Рецепция античности начинается уже в раннехристианском искусстве, следующем важному принципу: заимствованию подлежат не «великие боги» античности, а всякого рода «украшения-аксессуары», религиозно индифферентные (ветры, водные божества, дельфины вместе с тритонами, а также всевозможные буколические персонажи). Но и это пустяки по сравнению с таким фундаментальным обстоятельством, как возможность использования античных протоформ в качестве основ
Античность – это и источник образцов, и сравнений, и историй, и, наконец, античность способна выступать и «в своем собственном значении»[882]
, когда – здесь Лютцелер прибегает к весьма характерным выражениям – она (античность) является «по ту сторону мира христианских переживаний в качестве великой легенды о человеке со всеми его радостями и злоключениями, в том числе и с его тягой к низшему и подпольному»[883].Лютцелер обобщает эти наблюдения довольно принципиальным образом. Отношение европейского искусства к античности заключает в себе «исключительный по важности жизненный процесс», состоящий в следующих операциях: античность вытесняется из области сознания, принимается в качестве атрибута, в средние века используется как exemplum historicum или symbolicum и, наконец, «мощно вырывается из границ христианства и обретает собственную власть, в том числе и со всем присущим античности мраком»[884]
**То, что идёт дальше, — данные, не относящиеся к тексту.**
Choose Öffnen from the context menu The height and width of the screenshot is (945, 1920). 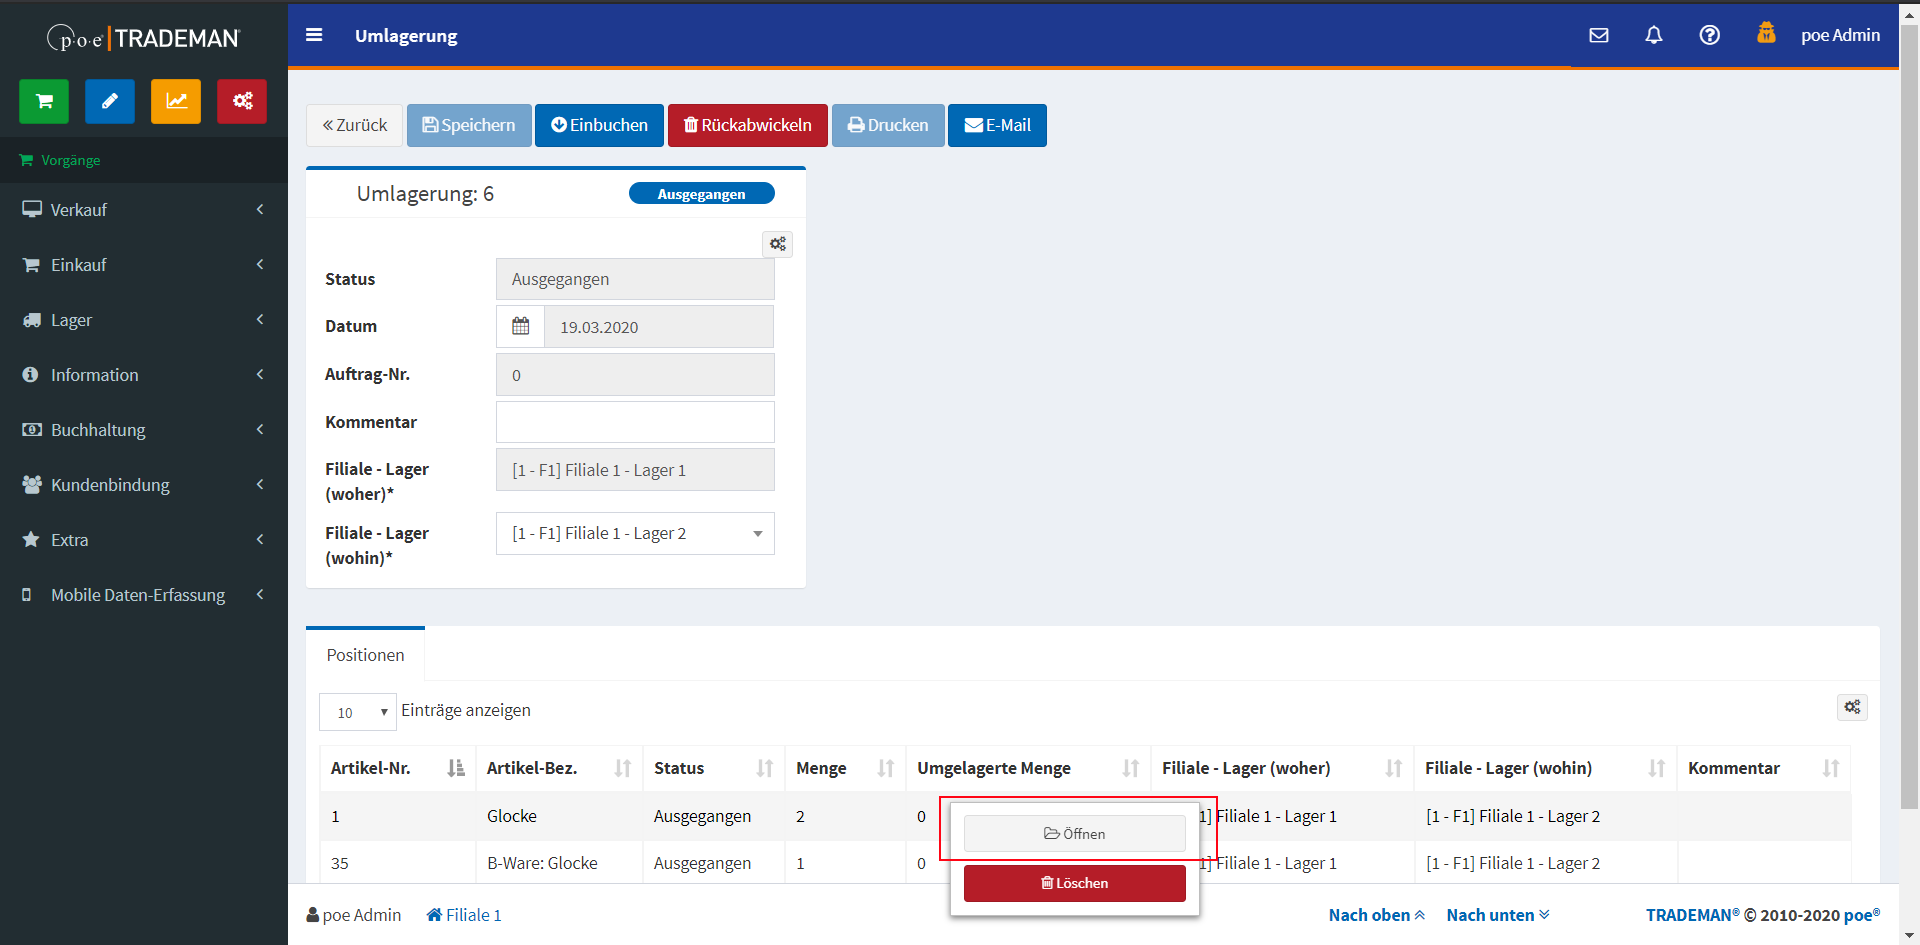tap(1074, 834)
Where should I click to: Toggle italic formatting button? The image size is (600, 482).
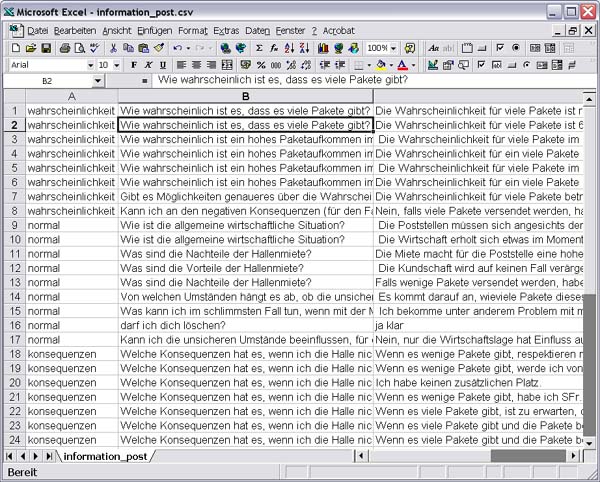click(x=149, y=65)
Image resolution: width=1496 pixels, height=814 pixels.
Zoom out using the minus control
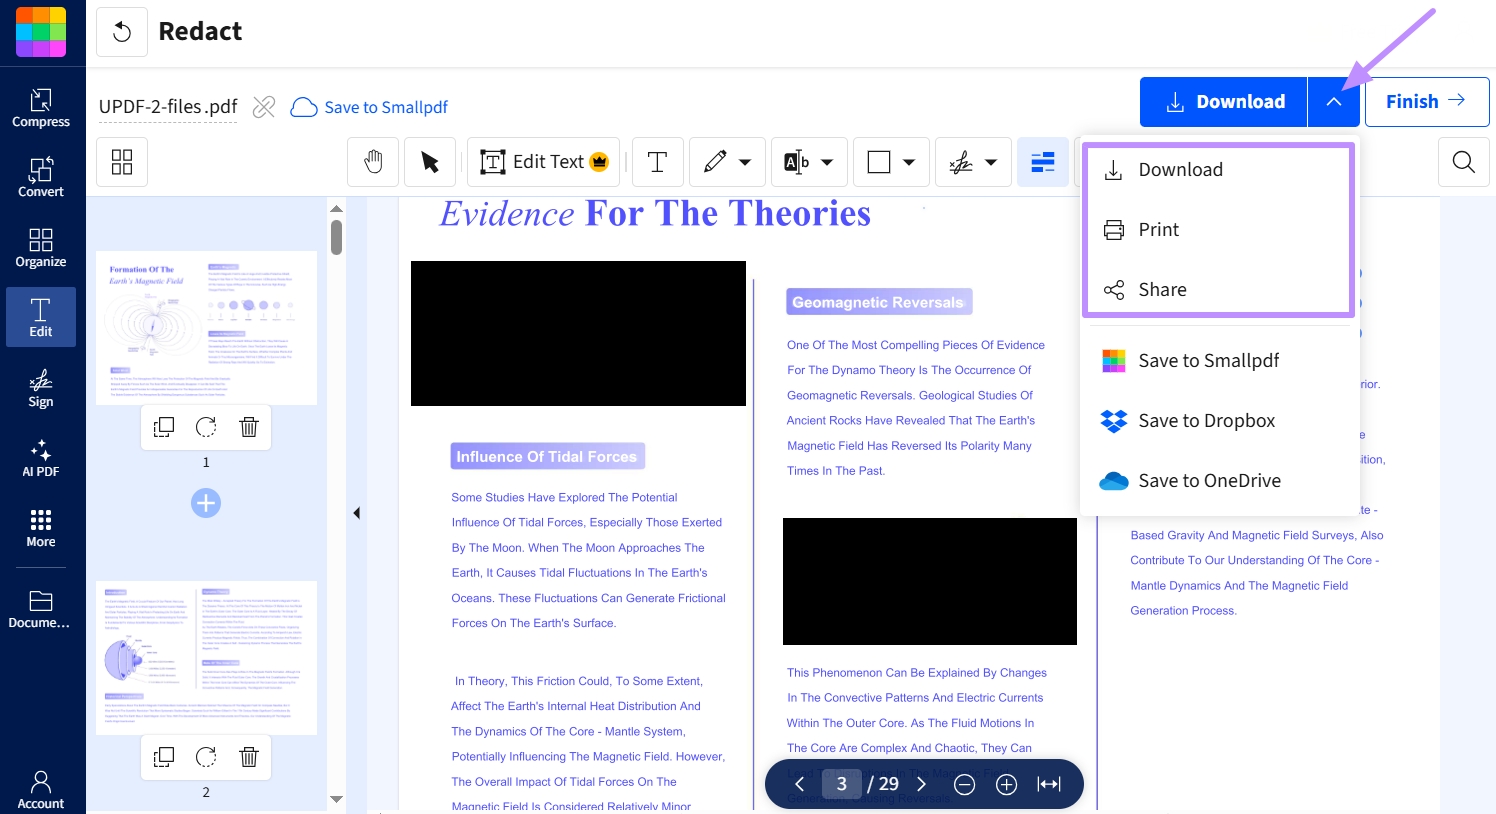964,784
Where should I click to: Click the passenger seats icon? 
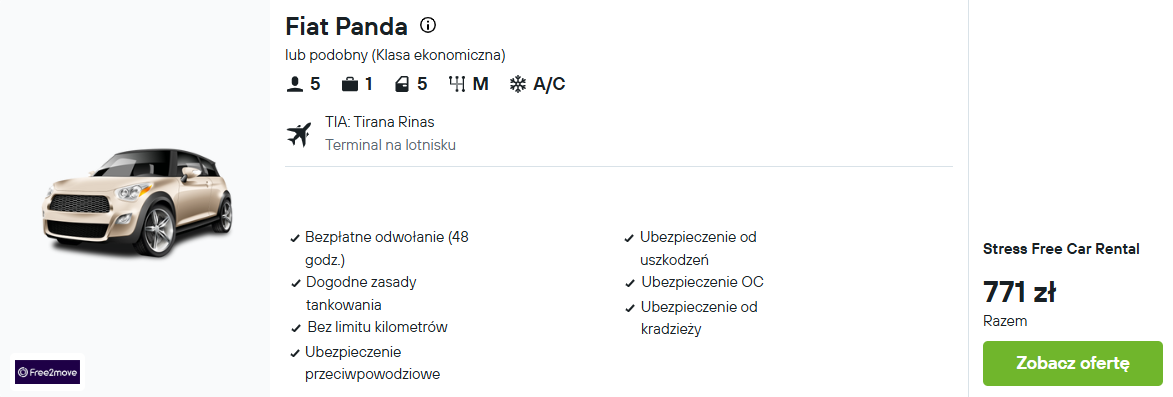pos(294,84)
. Очень четкое и довольно трезвое описание всех процессов, связанных с ростом демонического и просто языческого. После этого, естественно, остается только вспомнить Аби Варбурга, что Лютцелер и делает, обнаруживая в данном случае не свойственную ему резкость и однозначность характеристик. Помещая Варбурга в контекст сугубой иконографии (пусть и античной), Лютцелер подчеркивает, что он не был одарен художественно, а был всего лишь «обеспеченным книголюбом», для которого «200 тысяч его книг были, по сути, важнее искусства как такового»[885].Существенное обвинение в адрес Варбурга звучит так: он следил за функционированием искусства внутри культуры как целого и именовал произвольной и вредной абстракцией «научное извлечение» его из этой самой культуры. Программа, которую наметил Варбург, выглядит довольно привлекательно: что значат определенные силы культуры – религия и миф, поэзия и наука, общество и государство – для «образной фантазии» и наоборот? Но сам он не пошел далеко в ее реализации… Творческое начало в искусстве, художественный гений – все это было ему чуждо. Он с большим удовольствием занимался «маскарадными процессиями, настенными драпировками и убранством свадебной опочивальни, чем достижениями великих мастеров»[886]
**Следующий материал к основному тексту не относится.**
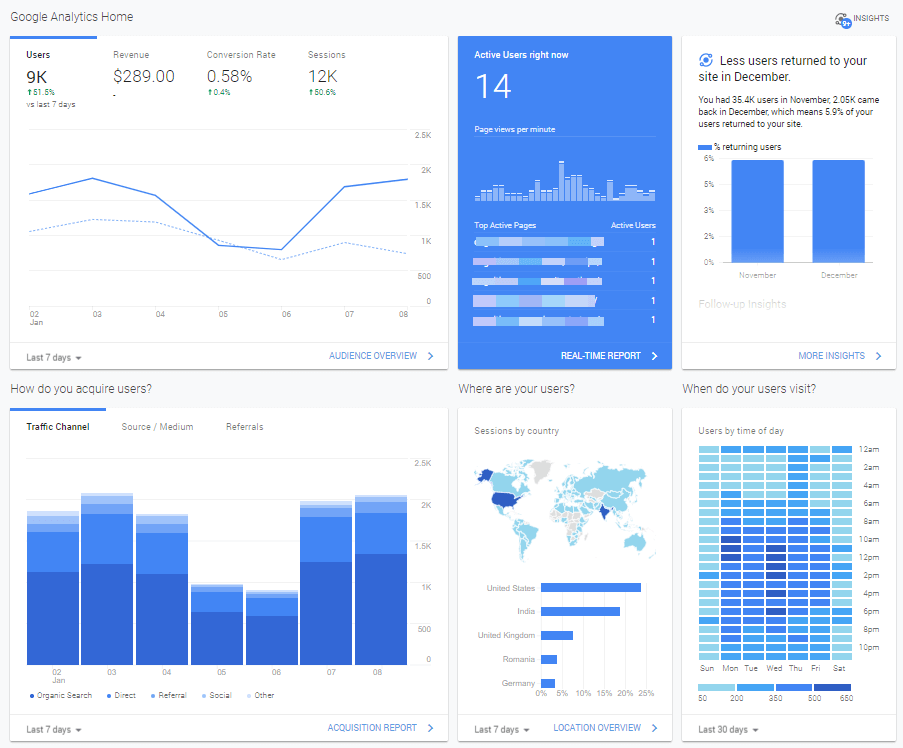Screen dimensions: 903x748
Task: Open the 'Last 30 days' selector on time-of-day card
Action: (724, 729)
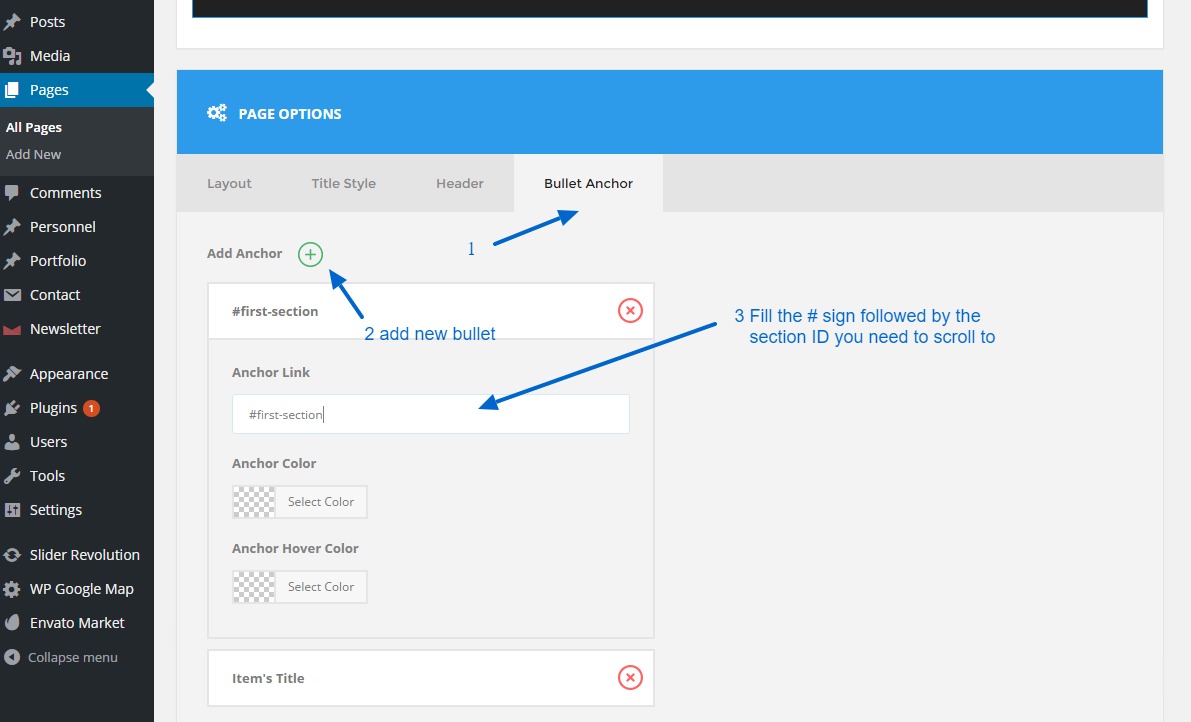Remove the #first-section anchor via red X
This screenshot has height=722, width=1191.
(x=630, y=311)
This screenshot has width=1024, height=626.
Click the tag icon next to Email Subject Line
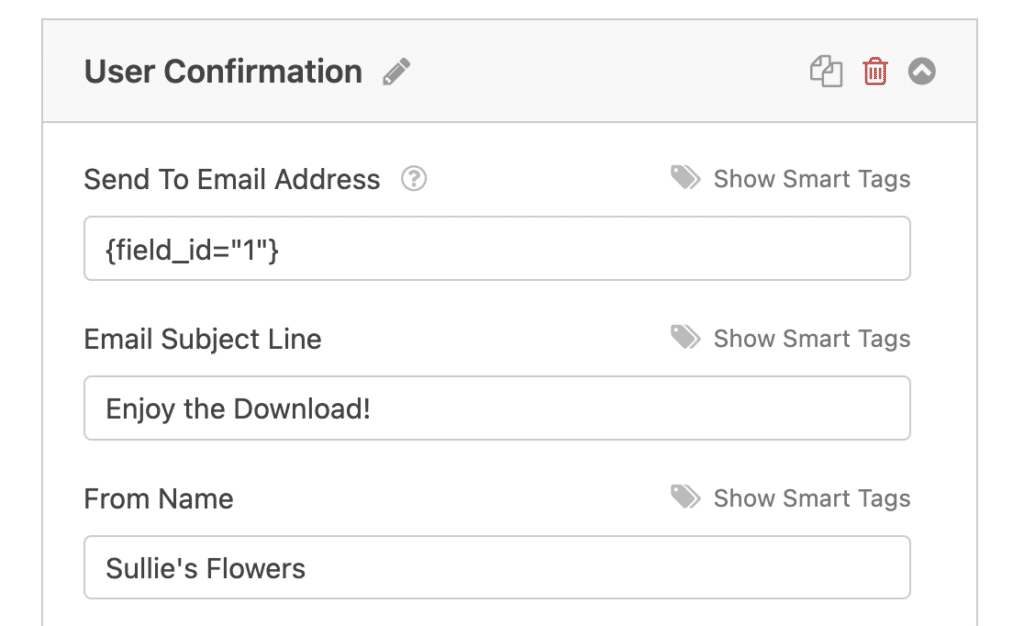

.И опять, как и в случае с христианской иконографией, звучит болезненный вопрос о границах иконографии. А следующее тематическое пространство – «профанные символы и аллегории» – способно только усугубить эту чисто методологическую проблему; недаром круг задач, с ними связанный, «труден, а, может быть, и недоступен для прояснения»[887]
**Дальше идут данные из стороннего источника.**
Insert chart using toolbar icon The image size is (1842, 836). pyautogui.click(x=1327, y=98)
, как прямо свидетельствует Лютцелер.Наглядная антропология
Тем не менее выход имеется, но он, как не скрывает того Лютцелер, – вне компетенции иконографии. Для «общей ориентации» им предлагаются шесть «существенных тем, которые объемлют человека в его индивидуальном и историческом бытии и в совокупности являют в некотором роде наглядную антропологию»[888]
. Итак, задается новая перспектива, которая является не просто сменой компетенции или вводом компетенции новой, ведь в таком случае проблемы христианской иконографии могли быть решены с помощью теологии, а античной – с помощью варбургианской иконологии. Они, однако, были отвергнуты, так как представляли собой соблазн гетерономии (и Варбург, как его понимает Лютцелер, – это все та же культурология).Почему не отвергается антропология? По нескольким причинам. Первая: профанная тематика слишком обширна, и необходима некоторая ее систематизация. Человеческая (антропологическая) рубрикация очень удобна, так как задает некоторый устойчивый сверхмотив, которым является человеческое существование и вокруг которого многое можно сгруппировать. Но антропология не есть очередное посягательство на автономию искусства, которой так озабочен Лютцелер, еще по одной причине: для него антропологичность – в сердцевине искусства, понятого как аспект человеческой экзистенции, как жизненный опыт человека. Причем непосредственная данность этого опыта и возможность его визуальной (наглядной) символизации средствами искусства только стимулируют последующую его интерпретацию (и опыта, и искусства).
Вот эти антропологические рубрики и их тематические эквиваленты:
1. Нравственность – добродетели и пороки; пословицы; образ охоты как этический символ.
2. Мудрость – созидательные силы, выражающие себя в триумфах (героя, мира, правды, целомудрия, времени, победы).
3. Образование – семь свободных искусств; музы; вдохновение.
4. Право и государство – знаки власти; изображения для ратуши; законодательство; dextrarum junctio.